The OECD further provides the following guidelines on the basic principles
of neutrality:
Guideline 2.1
The burden of value added taxes themselves should not lie on taxable
businesses except where explicitly provided for in legislation.
25
Guideline 2.2
Businesses in similar situations carrying out similar transactions should
be subject to similar levels of taxation. The tax should be neutral and
equitable in similar circumstances. This is to ensure that the tax
ultimately collected along a particular supply chain is proportional to
the amount paid by the final consumer, whatever the nature of the
supply, the structure of the distribution chain, the number of
transactions or economic operators involved and the technical means
used.
Guideline 2.3
VAT rules should be framed in such a way that they are not the
primary influence on business decisions. It is recognised that there are,
in fact, a number of factors that can influence business decisions,
including financial, commercial, social, environmental and legal factors.
Whilst VAT is also a factor that is likely to be considered, it should not
be the primary driver for business decisions. For example, VAT rules
or policies should not induce businesses to adopt specific legal forms
under which they operate (for instance, whether it operates in a
subsidiary or a branch structure).
In addition, to support the neutrality principle, the VAT rules should be
accessible, clear and consistent.
3.2.3. Equity
According to Adam Smith (1776, p. 451):
The subjects of every state ought to contribute towards the support of the government as nearly as possible in proportion to its respective abilities that
26
is in proportion to the revenue which they respectively enjoy under the protection of the state.
It follows that equity refers to the tax’s ability to treat all concerned parties
equally.
3.2.4. Efficiency, productivity and simplicity
An efficient and productive tax should be able to collect large amounts of
revenue without distorting consumer or producer choice, investments or
savings.
3.3. Weaknesses identified with the exemption method:
3.3.1. Contravention of the consumption rule
Due to the VAT exemption applied, financial services are denied input tax
relief on costs incurred to generate exempt supplies.
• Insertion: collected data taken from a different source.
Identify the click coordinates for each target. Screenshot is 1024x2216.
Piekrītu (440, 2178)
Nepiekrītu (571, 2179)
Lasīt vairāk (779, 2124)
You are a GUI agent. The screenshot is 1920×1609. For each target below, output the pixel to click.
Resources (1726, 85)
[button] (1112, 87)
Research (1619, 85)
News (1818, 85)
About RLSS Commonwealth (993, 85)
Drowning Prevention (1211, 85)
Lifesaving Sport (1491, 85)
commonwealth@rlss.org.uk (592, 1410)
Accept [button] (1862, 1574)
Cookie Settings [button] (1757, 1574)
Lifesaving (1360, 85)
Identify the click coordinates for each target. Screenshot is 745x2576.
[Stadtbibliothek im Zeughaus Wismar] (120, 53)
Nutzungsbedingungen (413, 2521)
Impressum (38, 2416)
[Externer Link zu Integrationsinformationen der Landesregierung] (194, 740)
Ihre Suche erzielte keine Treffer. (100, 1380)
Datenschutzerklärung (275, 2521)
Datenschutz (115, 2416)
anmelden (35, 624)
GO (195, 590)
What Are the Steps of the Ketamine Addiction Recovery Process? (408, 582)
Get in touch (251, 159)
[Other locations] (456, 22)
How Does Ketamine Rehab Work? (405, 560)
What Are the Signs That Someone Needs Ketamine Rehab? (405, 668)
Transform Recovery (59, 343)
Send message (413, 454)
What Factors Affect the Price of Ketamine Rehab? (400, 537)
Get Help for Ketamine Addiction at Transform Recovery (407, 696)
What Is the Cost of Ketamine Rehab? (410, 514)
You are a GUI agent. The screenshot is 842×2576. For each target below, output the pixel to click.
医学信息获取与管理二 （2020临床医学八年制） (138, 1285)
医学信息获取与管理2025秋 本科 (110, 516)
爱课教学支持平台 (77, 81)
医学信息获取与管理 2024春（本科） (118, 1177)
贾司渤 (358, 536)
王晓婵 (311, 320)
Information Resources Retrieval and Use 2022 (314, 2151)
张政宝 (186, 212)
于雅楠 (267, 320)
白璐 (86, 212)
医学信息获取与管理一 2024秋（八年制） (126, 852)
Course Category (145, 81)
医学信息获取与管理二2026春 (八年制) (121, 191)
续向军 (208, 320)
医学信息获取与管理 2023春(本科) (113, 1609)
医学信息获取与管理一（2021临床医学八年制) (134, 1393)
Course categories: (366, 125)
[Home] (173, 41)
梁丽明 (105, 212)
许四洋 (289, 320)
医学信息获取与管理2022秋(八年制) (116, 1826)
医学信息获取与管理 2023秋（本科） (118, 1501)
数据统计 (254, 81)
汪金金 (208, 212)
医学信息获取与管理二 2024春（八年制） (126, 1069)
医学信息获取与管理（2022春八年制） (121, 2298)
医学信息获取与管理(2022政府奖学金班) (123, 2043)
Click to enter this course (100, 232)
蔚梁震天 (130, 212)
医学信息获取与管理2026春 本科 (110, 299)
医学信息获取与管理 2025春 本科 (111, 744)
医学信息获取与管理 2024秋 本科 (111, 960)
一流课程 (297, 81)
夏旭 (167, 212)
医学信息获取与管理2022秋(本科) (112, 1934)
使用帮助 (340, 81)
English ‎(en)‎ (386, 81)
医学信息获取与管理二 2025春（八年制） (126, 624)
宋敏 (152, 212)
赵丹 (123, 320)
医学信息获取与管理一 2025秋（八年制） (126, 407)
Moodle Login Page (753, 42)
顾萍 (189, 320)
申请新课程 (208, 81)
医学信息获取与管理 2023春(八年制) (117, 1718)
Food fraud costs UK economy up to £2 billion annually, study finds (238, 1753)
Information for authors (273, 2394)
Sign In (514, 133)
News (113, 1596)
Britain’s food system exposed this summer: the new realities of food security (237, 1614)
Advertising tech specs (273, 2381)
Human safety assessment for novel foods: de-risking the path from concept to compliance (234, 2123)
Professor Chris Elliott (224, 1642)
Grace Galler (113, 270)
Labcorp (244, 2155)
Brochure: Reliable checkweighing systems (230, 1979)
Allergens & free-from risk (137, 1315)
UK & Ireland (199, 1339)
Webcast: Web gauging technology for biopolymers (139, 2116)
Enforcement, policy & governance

A VAT cost is borne
by the financial service provider which contravenes the fundamental
consumption rule that the final tax burden should be borne by the
household not the suppliers in the chain.
3.3.2. Contravention of the neutrality and equity principle
Having regard to the consumption rule above, OECD Guideline 2.1
provides that the burden of value-added taxes themselves should not lie
on taxable businesses except where explicitly provided for in legislation.
Although financial services are specifically exempt from VAT in the
legislation, it does not alleviate the fact that the underlying consumption
principle has been breached. Further, despite the exemption being
27
stipulated in the legislation, it does not necessarily mean that the
exemption is correct.
OECD Guideline 2.2 provides that businesses in similar situations carrying
out similar transactions should be subject to similar levels of taxation.
Without having to compare two businesses, if an analysis is performed by
looking at a single financial service provider who provides services to a
customer outside of South Africa and similarly provides services to a local
customer, clear differences in the VAT treatment are identified.
In the former, the services are zero-rated in terms of the SA VAT Act. As a
taxable supply is made, the vendor is entitled to deduct input tax
deductions on expenses incurred to generate the taxable supply.
In the latter, the supply of financial services takes place locally, therefore
the supply of financial services is exempt from VAT and the supplier is
denied input tax relief on expenses incurred to generate such supplies.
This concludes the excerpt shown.